### Work to be completed:
So that nothing is lost, restate each entry exactly as supplied.

Stored items
* * * *
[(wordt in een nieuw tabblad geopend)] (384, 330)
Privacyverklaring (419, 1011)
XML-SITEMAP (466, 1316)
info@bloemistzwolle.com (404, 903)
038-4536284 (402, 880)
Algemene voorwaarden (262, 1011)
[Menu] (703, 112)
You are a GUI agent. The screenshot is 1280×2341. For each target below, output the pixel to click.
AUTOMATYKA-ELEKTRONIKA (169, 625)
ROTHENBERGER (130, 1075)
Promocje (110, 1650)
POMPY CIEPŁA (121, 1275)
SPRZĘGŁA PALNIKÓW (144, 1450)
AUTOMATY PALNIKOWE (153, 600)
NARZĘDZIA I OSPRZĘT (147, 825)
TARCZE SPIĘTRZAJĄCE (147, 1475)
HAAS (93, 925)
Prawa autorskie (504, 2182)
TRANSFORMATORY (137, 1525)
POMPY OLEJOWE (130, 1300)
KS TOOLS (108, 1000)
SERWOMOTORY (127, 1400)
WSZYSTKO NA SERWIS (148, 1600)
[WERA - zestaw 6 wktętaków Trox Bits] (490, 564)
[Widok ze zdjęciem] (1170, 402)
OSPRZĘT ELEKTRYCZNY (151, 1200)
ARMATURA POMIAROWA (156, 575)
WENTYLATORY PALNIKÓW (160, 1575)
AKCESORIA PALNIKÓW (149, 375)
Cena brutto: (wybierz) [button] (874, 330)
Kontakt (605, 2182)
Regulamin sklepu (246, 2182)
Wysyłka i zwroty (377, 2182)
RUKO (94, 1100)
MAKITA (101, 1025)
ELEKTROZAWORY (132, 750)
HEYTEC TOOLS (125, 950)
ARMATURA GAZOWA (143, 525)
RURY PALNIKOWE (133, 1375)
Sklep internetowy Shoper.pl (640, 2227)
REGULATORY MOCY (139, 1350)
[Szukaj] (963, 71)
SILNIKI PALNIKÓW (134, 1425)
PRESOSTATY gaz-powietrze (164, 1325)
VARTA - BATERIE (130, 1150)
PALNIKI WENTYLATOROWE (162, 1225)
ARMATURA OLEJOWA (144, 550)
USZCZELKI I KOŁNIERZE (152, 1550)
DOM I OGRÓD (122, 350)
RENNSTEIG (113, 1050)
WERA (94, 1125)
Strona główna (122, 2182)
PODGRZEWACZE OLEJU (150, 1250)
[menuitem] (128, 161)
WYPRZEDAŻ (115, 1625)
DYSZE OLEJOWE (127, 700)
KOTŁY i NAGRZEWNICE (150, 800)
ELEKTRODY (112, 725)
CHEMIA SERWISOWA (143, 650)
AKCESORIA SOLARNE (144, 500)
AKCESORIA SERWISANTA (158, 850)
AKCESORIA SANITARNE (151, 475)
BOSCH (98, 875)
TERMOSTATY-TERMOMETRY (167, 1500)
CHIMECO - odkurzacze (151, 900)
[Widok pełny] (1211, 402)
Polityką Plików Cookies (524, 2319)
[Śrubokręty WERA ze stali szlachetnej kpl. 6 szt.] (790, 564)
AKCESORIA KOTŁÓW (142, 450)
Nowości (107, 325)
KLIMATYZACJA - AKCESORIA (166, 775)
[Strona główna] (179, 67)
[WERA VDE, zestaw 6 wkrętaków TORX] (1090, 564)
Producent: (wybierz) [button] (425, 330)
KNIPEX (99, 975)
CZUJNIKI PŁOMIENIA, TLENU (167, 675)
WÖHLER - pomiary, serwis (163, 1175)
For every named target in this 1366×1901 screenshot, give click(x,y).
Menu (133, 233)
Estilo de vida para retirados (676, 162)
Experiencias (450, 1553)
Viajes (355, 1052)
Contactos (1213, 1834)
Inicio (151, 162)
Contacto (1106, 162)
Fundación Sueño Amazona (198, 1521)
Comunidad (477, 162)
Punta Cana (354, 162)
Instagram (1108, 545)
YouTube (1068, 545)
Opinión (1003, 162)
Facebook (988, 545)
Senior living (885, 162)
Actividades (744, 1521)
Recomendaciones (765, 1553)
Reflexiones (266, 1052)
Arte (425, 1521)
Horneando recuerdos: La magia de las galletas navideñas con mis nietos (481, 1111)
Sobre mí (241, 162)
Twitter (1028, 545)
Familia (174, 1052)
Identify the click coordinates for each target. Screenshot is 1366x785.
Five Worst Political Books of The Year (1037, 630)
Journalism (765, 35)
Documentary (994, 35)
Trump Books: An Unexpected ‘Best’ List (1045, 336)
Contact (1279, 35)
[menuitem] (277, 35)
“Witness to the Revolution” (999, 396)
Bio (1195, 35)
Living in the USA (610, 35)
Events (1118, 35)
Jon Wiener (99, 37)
* * * *
### Expected answer:
[(wordt in een nieuw tabblad geopend)] (384, 330)
Privacyverklaring (419, 1011)
XML-SITEMAP (466, 1316)
info@bloemistzwolle.com (404, 903)
038-4536284 (402, 880)
Algemene voorwaarden (262, 1011)
[Menu] (703, 112)
You are a GUI agent. The screenshot is 1280×2341. For each target below, output the pixel to click.
AUTOMATYKA-ELEKTRONIKA (169, 625)
ROTHENBERGER (130, 1075)
Promocje (110, 1650)
POMPY CIEPŁA (121, 1275)
SPRZĘGŁA PALNIKÓW (144, 1450)
AUTOMATY PALNIKOWE (153, 600)
NARZĘDZIA I OSPRZĘT (147, 825)
TARCZE SPIĘTRZAJĄCE (147, 1475)
HAAS (93, 925)
Prawa autorskie (504, 2182)
TRANSFORMATORY (137, 1525)
POMPY OLEJOWE (130, 1300)
KS TOOLS (108, 1000)
SERWOMOTORY (127, 1400)
WSZYSTKO NA SERWIS (148, 1600)
[WERA - zestaw 6 wktętaków Trox Bits] (490, 564)
[Widok ze zdjęciem] (1170, 402)
OSPRZĘT ELEKTRYCZNY (151, 1200)
ARMATURA POMIAROWA (156, 575)
WENTYLATORY PALNIKÓW (160, 1575)
AKCESORIA PALNIKÓW (149, 375)
Cena brutto: (wybierz) [button] (874, 330)
Kontakt (605, 2182)
Regulamin sklepu (246, 2182)
Wysyłka i zwroty (377, 2182)
RUKO (94, 1100)
MAKITA (101, 1025)
ELEKTROZAWORY (132, 750)
HEYTEC TOOLS (125, 950)
ARMATURA GAZOWA (143, 525)
RURY PALNIKOWE (133, 1375)
Sklep internetowy Shoper.pl (640, 2227)
REGULATORY MOCY (139, 1350)
[Szukaj] (963, 71)
SILNIKI PALNIKÓW (134, 1425)
PRESOSTATY gaz-powietrze (164, 1325)
VARTA - BATERIE (130, 1150)
PALNIKI WENTYLATOROWE (162, 1225)
ARMATURA OLEJOWA (144, 550)
USZCZELKI I KOŁNIERZE (152, 1550)
DOM I OGRÓD (122, 350)
RENNSTEIG (113, 1050)
WERA (94, 1125)
Strona główna (122, 2182)
PODGRZEWACZE OLEJU (150, 1250)
[menuitem] (128, 161)
WYPRZEDAŻ (115, 1625)
DYSZE OLEJOWE (127, 700)
KOTŁY i NAGRZEWNICE (150, 800)
ELEKTRODY (112, 725)
CHEMIA SERWISOWA (143, 650)
AKCESORIA SOLARNE (144, 500)
AKCESORIA SERWISANTA (158, 850)
AKCESORIA SANITARNE (151, 475)
BOSCH (98, 875)
TERMOSTATY-TERMOMETRY (167, 1500)
CHIMECO - odkurzacze (151, 900)
[Widok pełny] (1211, 402)
Polityką Plików Cookies (524, 2319)
[Śrubokręty WERA ze stali szlachetnej kpl. 6 szt.] (790, 564)
AKCESORIA KOTŁÓW (142, 450)
Nowości (107, 325)
KLIMATYZACJA - AKCESORIA (166, 775)
[Strona główna] (179, 67)
[WERA VDE, zestaw 6 wkrętaków TORX] (1090, 564)
Producent: (wybierz) [button] (425, 330)
KNIPEX (99, 975)
CZUJNIKI PŁOMIENIA, TLENU (167, 675)
WÖHLER - pomiary, serwis (163, 1175)
For every named target in this 1366×1901 screenshot, give click(x,y).
Menu (133, 233)
Estilo de vida para retirados (676, 162)
Experiencias (450, 1553)
Viajes (355, 1052)
Contactos (1213, 1834)
Inicio (151, 162)
Contacto (1106, 162)
Fundación Sueño Amazona (198, 1521)
Comunidad (477, 162)
Punta Cana (354, 162)
Instagram (1108, 545)
YouTube (1068, 545)
Opinión (1003, 162)
Facebook (988, 545)
Senior living (885, 162)
Actividades (744, 1521)
Recomendaciones (765, 1553)
Reflexiones (266, 1052)
Arte (425, 1521)
Horneando recuerdos: La magia de las galletas navideñas con mis nietos (481, 1111)
Sobre mí (241, 162)
Twitter (1028, 545)
Familia (174, 1052)
Identify the click coordinates for each target. Screenshot is 1366x785.
Five Worst Political Books of The Year (1037, 630)
Journalism (765, 35)
Documentary (994, 35)
Trump Books: An Unexpected ‘Best’ List (1045, 336)
Contact (1279, 35)
[menuitem] (277, 35)
“Witness to the Revolution” (999, 396)
Bio (1195, 35)
Living in the USA (610, 35)
Events (1118, 35)
Jon Wiener (99, 37)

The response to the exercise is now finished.